Cuando José supo que el hijo que María llevaba en su seno era fruto del Espíritu Santo, que Ella sería la Madre del Salvador, la quiso más que nunca, «pero no como un hermano, sino con un amor conyugal limpio, tan profundo que hizo superflua toda cualquier relación carnal, tan delicado que le convirtió no sólo en testigo de la pureza virginal de María -virgen antes del parto, en el parto y después del parto, como nos lo enseña la Iglesia-, sino en su custodio» (F. SUAREZ, José, esposo de María, Rialp, 3ª ed., Madrid 1988, p. 50). Dios Padre preparó detenidamente la familia virginal en la que nacería su Hijo Unigénito.
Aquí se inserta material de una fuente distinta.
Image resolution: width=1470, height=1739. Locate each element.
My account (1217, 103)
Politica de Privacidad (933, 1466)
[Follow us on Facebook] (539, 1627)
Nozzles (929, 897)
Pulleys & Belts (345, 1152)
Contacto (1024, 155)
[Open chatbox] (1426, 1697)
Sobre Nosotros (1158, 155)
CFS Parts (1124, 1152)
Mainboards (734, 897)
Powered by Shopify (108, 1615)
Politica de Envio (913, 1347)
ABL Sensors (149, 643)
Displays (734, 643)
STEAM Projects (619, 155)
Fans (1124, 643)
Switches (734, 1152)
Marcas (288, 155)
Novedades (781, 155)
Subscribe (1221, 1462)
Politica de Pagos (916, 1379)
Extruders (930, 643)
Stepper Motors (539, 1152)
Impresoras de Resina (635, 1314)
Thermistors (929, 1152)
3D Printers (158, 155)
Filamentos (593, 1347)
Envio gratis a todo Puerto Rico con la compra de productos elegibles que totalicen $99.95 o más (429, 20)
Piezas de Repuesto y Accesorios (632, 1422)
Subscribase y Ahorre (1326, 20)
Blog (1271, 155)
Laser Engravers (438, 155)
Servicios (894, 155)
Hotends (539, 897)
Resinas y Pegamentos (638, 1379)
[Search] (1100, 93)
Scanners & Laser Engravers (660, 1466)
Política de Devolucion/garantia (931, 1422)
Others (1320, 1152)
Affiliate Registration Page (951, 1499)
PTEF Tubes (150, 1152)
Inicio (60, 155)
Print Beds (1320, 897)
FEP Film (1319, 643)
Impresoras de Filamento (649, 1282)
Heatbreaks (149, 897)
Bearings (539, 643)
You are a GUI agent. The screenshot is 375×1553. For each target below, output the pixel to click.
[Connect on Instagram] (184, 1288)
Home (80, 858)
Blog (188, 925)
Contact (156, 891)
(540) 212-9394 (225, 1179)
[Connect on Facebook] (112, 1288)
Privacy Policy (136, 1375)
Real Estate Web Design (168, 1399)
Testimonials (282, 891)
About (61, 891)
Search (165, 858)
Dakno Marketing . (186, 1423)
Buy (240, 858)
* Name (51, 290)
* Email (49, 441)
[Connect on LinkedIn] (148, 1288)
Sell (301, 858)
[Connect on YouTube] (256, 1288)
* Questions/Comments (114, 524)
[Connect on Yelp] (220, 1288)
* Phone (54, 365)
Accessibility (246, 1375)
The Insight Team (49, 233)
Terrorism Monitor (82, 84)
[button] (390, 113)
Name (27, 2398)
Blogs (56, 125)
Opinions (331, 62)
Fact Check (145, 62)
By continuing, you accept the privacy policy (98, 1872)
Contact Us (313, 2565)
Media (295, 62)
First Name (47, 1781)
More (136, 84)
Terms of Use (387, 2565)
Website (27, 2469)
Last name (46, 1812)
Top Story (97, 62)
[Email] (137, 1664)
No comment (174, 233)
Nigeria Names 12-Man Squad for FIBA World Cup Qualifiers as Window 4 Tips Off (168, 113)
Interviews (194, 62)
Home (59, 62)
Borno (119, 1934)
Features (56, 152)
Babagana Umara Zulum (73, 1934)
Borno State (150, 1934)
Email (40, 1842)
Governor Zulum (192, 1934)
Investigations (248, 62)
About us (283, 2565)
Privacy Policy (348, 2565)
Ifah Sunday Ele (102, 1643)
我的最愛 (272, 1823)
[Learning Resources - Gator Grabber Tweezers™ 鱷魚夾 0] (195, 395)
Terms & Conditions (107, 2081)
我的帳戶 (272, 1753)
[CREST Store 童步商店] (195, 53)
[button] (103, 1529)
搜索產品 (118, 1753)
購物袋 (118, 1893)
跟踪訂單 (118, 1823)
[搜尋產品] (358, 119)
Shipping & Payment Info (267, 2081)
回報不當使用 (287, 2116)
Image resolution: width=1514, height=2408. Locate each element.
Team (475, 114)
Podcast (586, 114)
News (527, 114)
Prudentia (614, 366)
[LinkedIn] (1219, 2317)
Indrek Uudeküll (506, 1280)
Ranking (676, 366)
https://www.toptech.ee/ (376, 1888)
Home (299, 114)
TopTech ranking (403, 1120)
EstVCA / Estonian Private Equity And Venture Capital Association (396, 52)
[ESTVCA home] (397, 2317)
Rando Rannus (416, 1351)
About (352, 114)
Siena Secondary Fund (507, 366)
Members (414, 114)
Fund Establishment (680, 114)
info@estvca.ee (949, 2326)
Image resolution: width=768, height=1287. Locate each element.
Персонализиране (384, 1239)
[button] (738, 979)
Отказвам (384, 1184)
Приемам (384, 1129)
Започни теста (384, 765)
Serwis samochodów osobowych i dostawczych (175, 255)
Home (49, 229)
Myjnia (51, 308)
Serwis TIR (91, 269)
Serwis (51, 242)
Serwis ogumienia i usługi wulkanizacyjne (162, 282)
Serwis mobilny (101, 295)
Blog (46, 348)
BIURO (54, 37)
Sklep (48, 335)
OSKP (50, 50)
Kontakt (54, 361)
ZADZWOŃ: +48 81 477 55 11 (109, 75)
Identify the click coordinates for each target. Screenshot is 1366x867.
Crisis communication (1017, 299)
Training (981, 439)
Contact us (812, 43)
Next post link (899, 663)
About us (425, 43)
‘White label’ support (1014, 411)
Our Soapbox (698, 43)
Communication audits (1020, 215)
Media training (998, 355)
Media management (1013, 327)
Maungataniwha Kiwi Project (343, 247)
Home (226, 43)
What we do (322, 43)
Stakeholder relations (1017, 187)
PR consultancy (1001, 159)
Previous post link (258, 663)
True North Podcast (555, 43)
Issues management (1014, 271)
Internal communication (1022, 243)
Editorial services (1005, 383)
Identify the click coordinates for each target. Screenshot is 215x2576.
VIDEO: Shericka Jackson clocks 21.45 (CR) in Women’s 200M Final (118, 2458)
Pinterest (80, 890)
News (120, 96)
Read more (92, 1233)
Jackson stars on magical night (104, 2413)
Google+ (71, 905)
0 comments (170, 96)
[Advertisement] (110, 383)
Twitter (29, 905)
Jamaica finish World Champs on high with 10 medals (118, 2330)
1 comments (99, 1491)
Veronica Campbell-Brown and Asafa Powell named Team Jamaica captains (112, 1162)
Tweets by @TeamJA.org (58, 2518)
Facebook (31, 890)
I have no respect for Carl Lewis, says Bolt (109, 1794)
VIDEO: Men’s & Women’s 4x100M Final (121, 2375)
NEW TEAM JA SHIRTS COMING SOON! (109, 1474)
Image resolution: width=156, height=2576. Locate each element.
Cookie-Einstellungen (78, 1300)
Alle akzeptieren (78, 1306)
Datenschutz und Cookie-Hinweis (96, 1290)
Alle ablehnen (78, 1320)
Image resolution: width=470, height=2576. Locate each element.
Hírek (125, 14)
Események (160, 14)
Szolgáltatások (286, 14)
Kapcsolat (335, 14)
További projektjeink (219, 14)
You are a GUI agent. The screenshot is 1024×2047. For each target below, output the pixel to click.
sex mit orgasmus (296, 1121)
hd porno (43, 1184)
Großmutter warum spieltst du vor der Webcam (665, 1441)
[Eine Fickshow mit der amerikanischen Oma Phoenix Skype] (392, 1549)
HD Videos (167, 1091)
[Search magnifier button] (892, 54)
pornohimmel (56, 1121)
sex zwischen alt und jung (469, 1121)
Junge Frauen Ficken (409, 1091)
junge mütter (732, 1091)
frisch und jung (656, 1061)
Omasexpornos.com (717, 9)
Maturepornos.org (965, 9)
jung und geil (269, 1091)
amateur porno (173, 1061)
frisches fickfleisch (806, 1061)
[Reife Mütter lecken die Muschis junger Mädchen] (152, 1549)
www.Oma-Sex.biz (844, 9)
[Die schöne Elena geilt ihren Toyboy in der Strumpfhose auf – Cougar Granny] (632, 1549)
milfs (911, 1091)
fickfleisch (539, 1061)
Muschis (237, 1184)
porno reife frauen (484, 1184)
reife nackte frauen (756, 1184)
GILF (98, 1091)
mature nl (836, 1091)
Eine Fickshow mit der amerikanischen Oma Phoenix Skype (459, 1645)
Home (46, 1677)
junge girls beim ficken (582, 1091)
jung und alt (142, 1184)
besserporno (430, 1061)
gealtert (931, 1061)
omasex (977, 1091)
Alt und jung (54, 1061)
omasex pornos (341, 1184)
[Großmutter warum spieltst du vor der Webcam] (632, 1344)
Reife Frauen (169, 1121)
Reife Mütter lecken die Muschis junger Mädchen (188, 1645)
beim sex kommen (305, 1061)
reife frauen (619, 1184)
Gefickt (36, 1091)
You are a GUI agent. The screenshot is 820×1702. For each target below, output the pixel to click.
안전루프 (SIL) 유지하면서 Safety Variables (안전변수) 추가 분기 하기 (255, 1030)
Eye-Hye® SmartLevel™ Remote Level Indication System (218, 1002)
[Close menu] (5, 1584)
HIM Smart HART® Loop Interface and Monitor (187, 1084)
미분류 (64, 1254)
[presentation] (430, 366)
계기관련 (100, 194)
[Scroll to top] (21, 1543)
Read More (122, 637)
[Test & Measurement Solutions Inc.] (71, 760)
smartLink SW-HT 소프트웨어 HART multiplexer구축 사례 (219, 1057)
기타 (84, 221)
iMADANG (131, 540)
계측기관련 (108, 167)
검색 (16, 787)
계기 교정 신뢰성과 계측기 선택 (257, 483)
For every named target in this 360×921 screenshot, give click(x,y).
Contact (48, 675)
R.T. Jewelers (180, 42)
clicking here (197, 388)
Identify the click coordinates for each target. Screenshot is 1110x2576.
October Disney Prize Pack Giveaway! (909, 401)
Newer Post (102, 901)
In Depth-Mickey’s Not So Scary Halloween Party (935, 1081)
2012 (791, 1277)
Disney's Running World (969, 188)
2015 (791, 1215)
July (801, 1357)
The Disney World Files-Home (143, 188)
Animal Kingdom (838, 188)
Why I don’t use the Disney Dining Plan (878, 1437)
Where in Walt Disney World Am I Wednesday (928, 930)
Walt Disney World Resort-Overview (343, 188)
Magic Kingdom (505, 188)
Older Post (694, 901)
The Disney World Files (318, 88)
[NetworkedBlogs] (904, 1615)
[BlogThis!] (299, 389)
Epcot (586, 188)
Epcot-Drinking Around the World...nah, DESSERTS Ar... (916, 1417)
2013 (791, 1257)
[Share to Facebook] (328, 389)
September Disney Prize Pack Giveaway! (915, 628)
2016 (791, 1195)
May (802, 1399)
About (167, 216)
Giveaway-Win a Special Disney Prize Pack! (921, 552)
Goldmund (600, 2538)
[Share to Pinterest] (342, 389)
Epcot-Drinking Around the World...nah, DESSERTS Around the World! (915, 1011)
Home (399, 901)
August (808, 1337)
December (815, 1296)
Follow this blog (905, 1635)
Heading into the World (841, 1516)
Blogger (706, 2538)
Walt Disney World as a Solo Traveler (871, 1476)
No es nada probable que José fuera mucho mayor que la Virgen, como frecuentemente se leve pintado en los lienzos, con la buena intención de destacar la perpetua virginidad de María, pues «para vivir la virtud de la castidad, no hay que esperar a ser viejo o a carecer de vigor. La pureza nace del amor y, para el amor limpio, no son obstáculos la robustez y la alegría de la juventud. Joven era el corazón y el cuerpo de San José cuando contrajo matrimonio con María, cuando supo del misterio de su Maternidad divina, cuando vivió junto a Ella respetando la integridad que Dios quería legar al mundo, como una señal más de su venida entre las criaturas» (J. ESCRIVA DE BALAGUER, Es Cristo que pasa, 40).

Ése es el amor que nosotros -cada uno en el estado en el que le ha llamado Dios- pedimos al Santo Patriarca; ese amor «que ilumina el corazón» (SANTO TOMAS, Sobre la caridad, en Escritos de catequesis, p. 205) para llevar a cabo con alegría la tarea que nos ha sido encomendada.